The analysis above is general. It looks at what “good” shooters do on average, “bad” shooters do on average, and what Steph Curry does on average.
For every athlete, there will be variability- especially when there are defenders running at you.
We need to explore not only what a specific shooter’s ideal mechanics are (for him or her), but also how much variance exists from shot to shot and game to game.
What’s the deal with backspin?
Due to friction, backspin pushes air particles trailing the ball downward, creating an upward force on the ball (tip of the cap to Newton’s third law).
In baseball, this is huge.
A fastball has a lot of backspin, and top pitchers can cause the ball to end up more than 20 inches higher at the plate than it would have if only gravity were acting on it.
While the ball still falls relative to its apex, it appears to the batter to be rising…hence the term “rising fastball”.
In basketball, we would expect a much smaller effect.

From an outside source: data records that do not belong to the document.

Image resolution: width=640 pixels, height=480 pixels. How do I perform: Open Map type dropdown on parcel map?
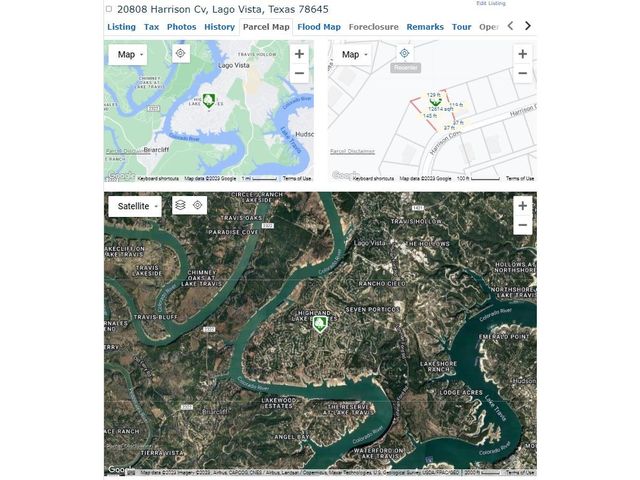click(x=352, y=54)
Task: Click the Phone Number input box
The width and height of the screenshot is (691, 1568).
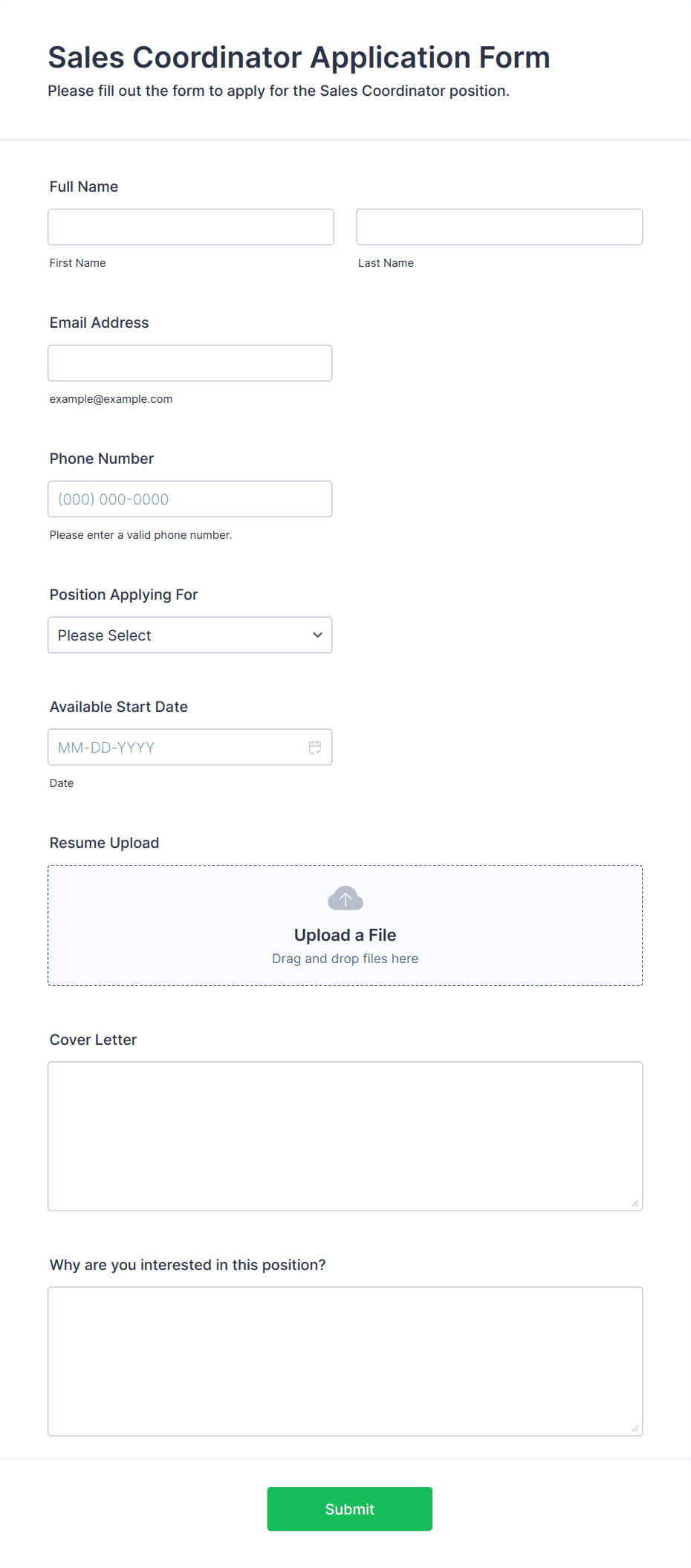Action: tap(190, 499)
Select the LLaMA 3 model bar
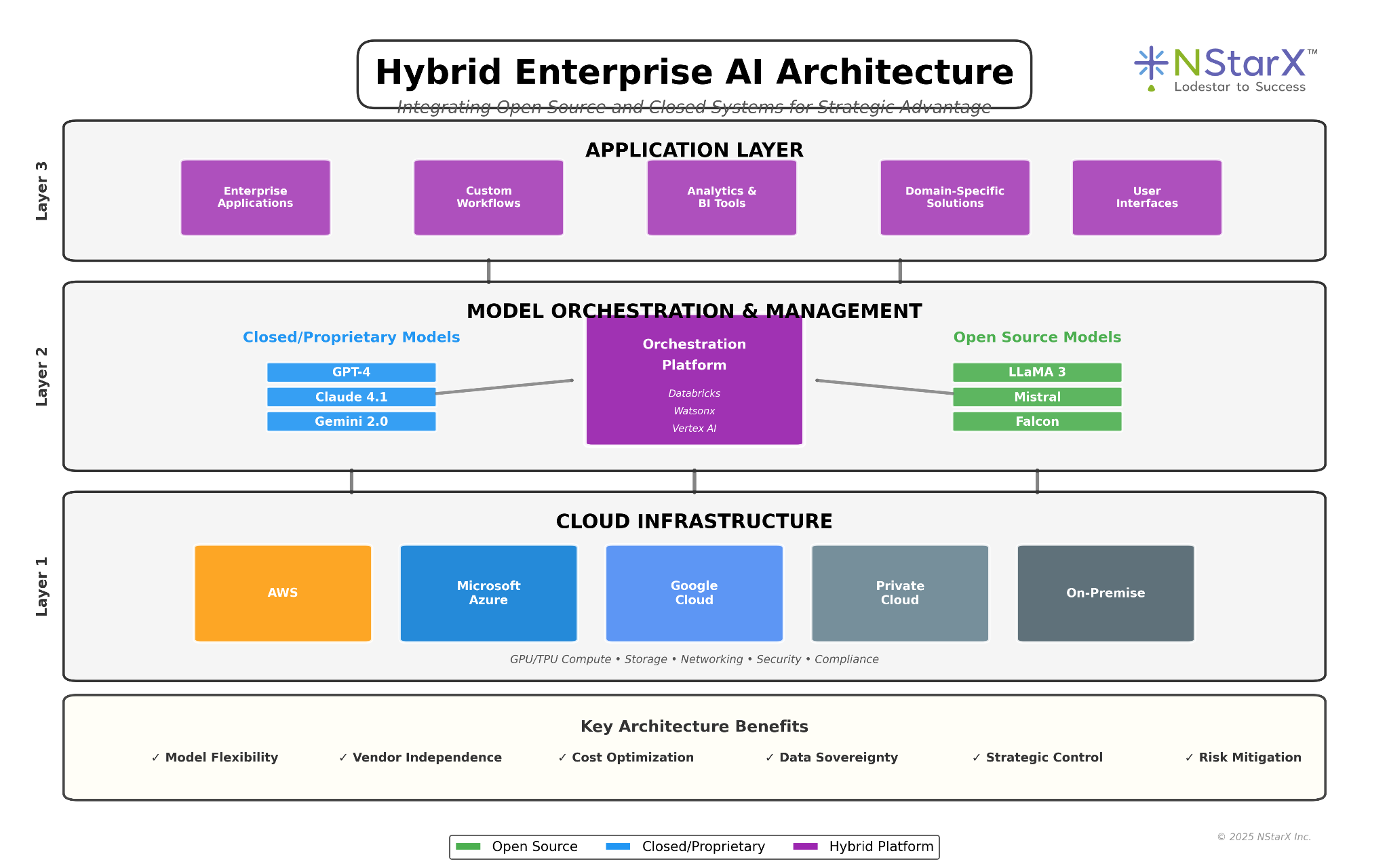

However, shooters do not miss by much. If someone is missing ever so slightly short, a half an inch of extra lift could make all the difference.
Additionally, backspin creates friction with the rim that stops the ball's horizontal velocity, making it bounce more straight up and down after contact with the rim.
From a physics perspective there is a lot of reason to think backspin = good…but we need to do a lot more digging.
Can we use this thought process elsewhere?
One thing that is great about analyzing a completely new motion with entirely different goals, is the takeaways transcend the sport itself.
While pitching is about maximizing velocity in the desired direction, shooting is a more nuanced, controlled motion.
But guess what? Pitchers care about control too.
In fact, we get asked all the time about helping pitchers improve accuracy.
In baseball, this is really hard to study because the catcher changes the target on every pitch, and we have little visibility into where the pitcher is aiming.
In basketball, we are safe to assume shooters intend to make the shots they take.
Therefore, we can use basketball as a testing ground to understand the underlying biomechanics that shape control, and bring these ideas back to baseball.
Just The Beginning
Entering basketball analysis is a big step. It is also the start of a playbook- as every new sport will bring its own unique challenges.
We need to enter every sport knowing 1) we do not have the answers but 2) we do have the ability to find them. We will always start by asking:
What correlates with success?
What is actionable to take onto the court (or field or ice or court or course)?
How best should the information be presented to the front office?
How about the coaches?
These are daunting questions- but also exciting ones- as we hope to help basketball take a monumental leap forward in player development.